Dans le premier long métrage du réalisateur Stéphane Ly-Cuong, Yvonne Nguyen est une jeune actrice d’origine vietnamienne nourrissant le rêve de réussir dans l’univers de la comédie musicale. Un rêve qui entre en conflit avec les attentes de sa mère qui souhaite la voir emprunter une voie plus conventionnelle et sérieuse. Mai Lam Nguyen-Conan a vu ce film en avant-première. Si elle veille à ne rien révéler du contenu avant la sortie officielle en salles, tout en le recommandant chaudement, elle questionne dans cet article ses préjugés et attendus autour des œuvres « représentant » la communauté vietnamienne, à partir des échanges que la projection a suscités.

A qui parle-t-on ?

C’est dans une salle comble que s’est déroulée le 15 janvier 2025, la projection en avant-première du film de Stéphane Ly-Cuong Dans la Cuisine des Nguyen, au Musée de l’Histoire de l’Immigration. À en croire les habitués du Musée, c’est un taux de fréquentation exceptionnel pour cet événement organisé dans le cadre de ses rendez-vous du mercredi. Après une installation quelque peu brouillonne, du fait du très grand nombre de spectateurs, un rapide coup d’œil dans la salle m’a permis de constater qu’elle réunissait un public diversifié : spectateurs d’origine vietnamienne ou asiatique, de nombreuses connaissances et amis du réalisateur, des membres de l’équipe du film et des habitués du Musée. En somme, un mélange d’Asiatiques et de non-Asiatiques qui m’a un peu rassurée sur le fait que nous n’allions pas assister à un événement purement “communautaire”.

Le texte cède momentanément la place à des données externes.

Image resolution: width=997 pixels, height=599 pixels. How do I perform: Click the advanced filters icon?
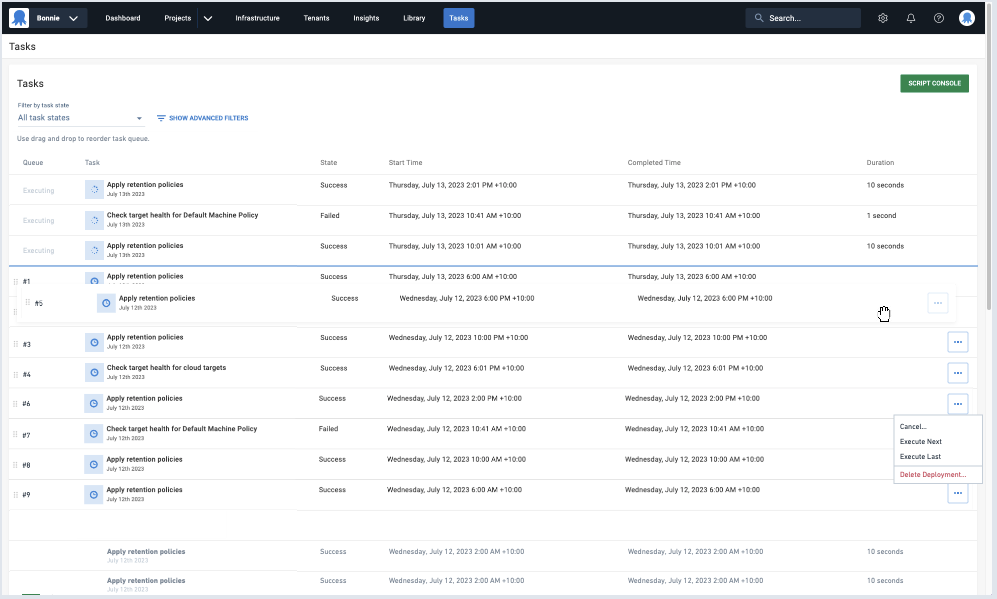(161, 118)
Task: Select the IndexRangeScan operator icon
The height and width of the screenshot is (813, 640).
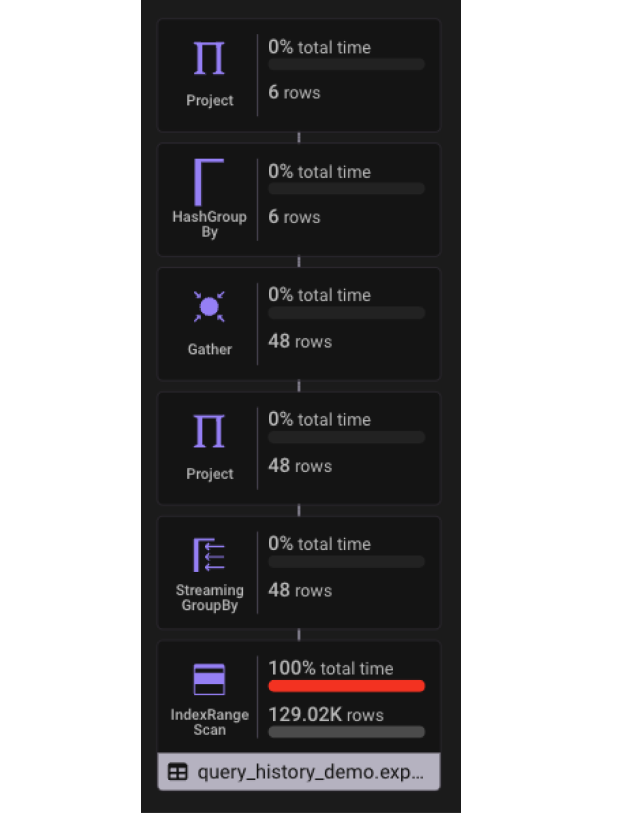Action: tap(209, 679)
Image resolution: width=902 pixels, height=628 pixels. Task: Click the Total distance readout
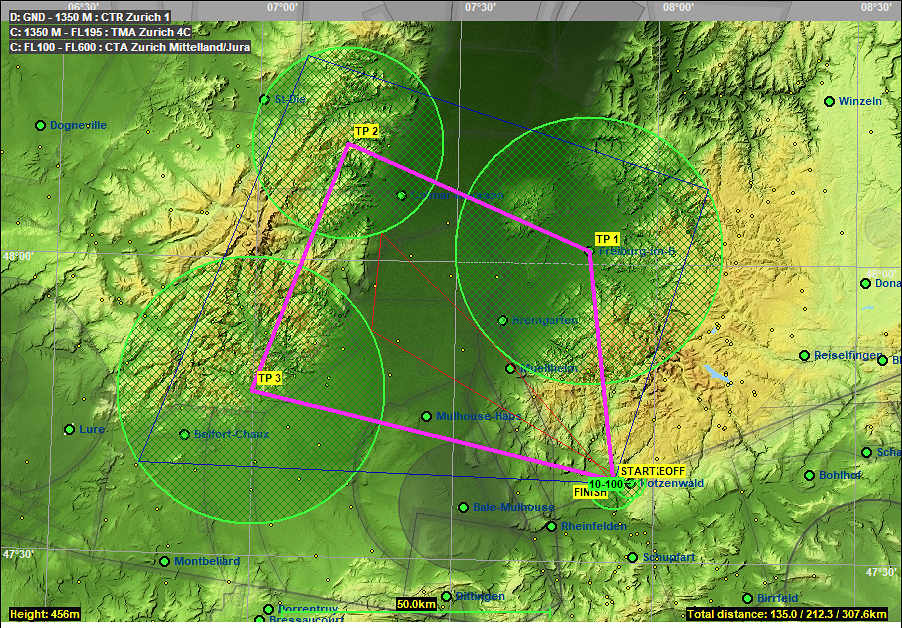tap(789, 614)
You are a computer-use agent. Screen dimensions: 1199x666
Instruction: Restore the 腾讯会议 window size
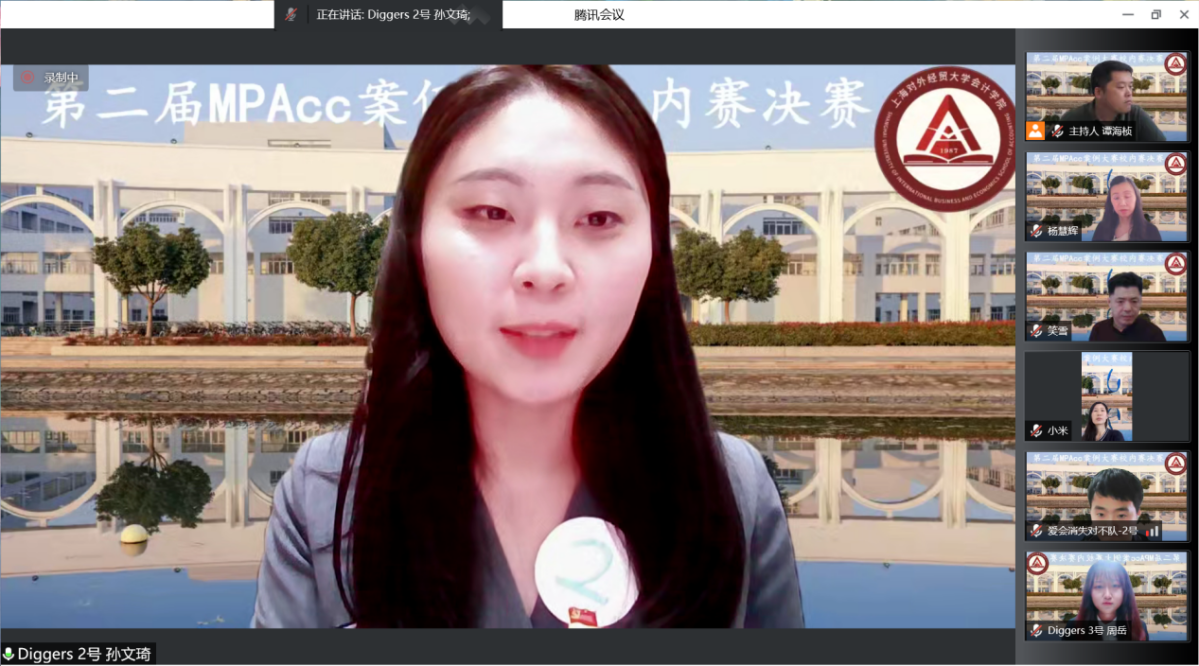(1156, 14)
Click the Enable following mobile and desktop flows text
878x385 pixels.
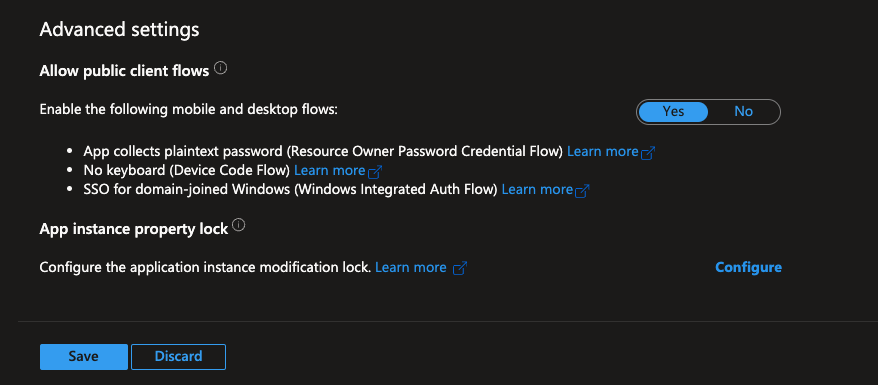point(189,110)
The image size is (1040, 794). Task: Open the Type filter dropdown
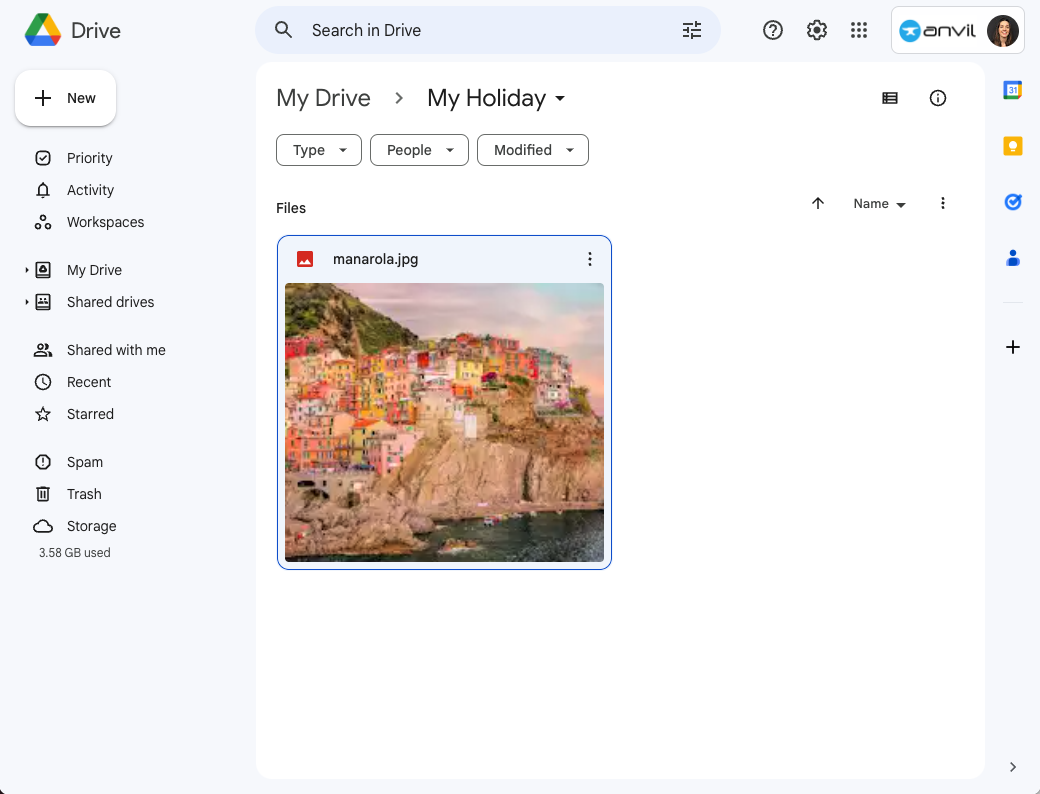click(x=318, y=149)
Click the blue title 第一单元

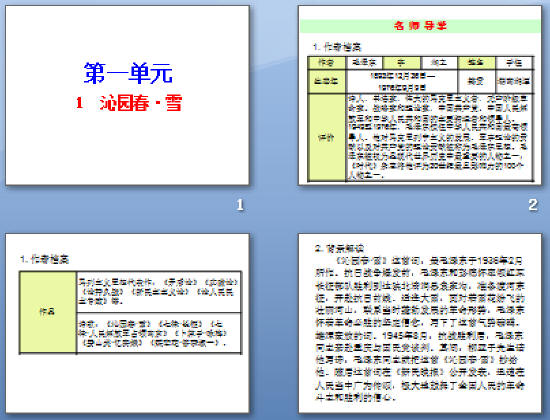click(x=128, y=73)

En visionnant la bande-annonce avant la projection, je dois avouer que, malgré un titre un peu fade, j’étais à la fois intriguée et impatiente de découvrir le résultat final. Une comédie musicale mettant en scène des personnages issus de la diaspora vietnamienne, par un réalisateur d’origine vietnamienne, et qui plus est, pour son tout premier long métrage ? Voilà un menu des plus intrigants !

Le concept étonne, et de prime abord, cela me paraissait être en tous points un oxymore (peut-on être Vietnamiens ET drôles ?), je songeais alors au “courage” de la production[1], et j’étais prête à louer leur prise de risque. J’avais en cela bien internalisé les visions stéréotypées associées aux récits sur l’immigration vietnamienne tels qu’ils sont acceptés (et publiés) en occident : des histoires graves, des drames familiaux sur fond d’exil racontés sur un ton émouvant, certes, mais sérieux avant tout. Cette croyance s’était renforcée au travers de discussions avec des artistes, éditeurs ou producteurs sur les limites souvent imposées par le cinéma français ou le monde de l’édition en matière de récits portés par les diasporas, et la diaspora vietnamienne en particulier. Ma connaissance du corpus narratif, qu’il s’agisse de fictions ou de témoignages, émanant ou traitant de la communauté vietnamienne, repose sur la lecture d’histoires où dominent le tragique – marqué par les guerres et l’exil – et le dramatique- incarné par la quête identitaire, les conflits familiaux ou intergénérationnels. Ces récits étaient souvent amplifiés par le silence et l’absence de communication, défauts caractéristiques et souvent évoqués sur la culture vietnamienne.

Ces multitudes de petites histoires, racontées par des auteurs dispersés sur les tous les continents, sont publiés et autorisés à l’être selon les codes des métarécits[2] en vigueur, plutôt prompts à favoriser les histoires tristes, renforçant en cela les stéréotypes positifs et protecteurs à l’égard de la communauté vietnamienne, magnifiée et prisée pour son courage, sa réussite et sa discrétion.

La comédie que propose Stéphane Ly-Cuong s’impose comme un pied de nez plutôt réussi aux conventions attendues. Dans le film, cette rupture se cristallise autour du dilemme sur les nems : servir aux Français ce qu’ils connaissent et apprécient, ou se risquer à  les initier au bun rieu ou au banh chung. Refusant de suivre les sentiers battus, le réalisateur opte pour une voie personnelle.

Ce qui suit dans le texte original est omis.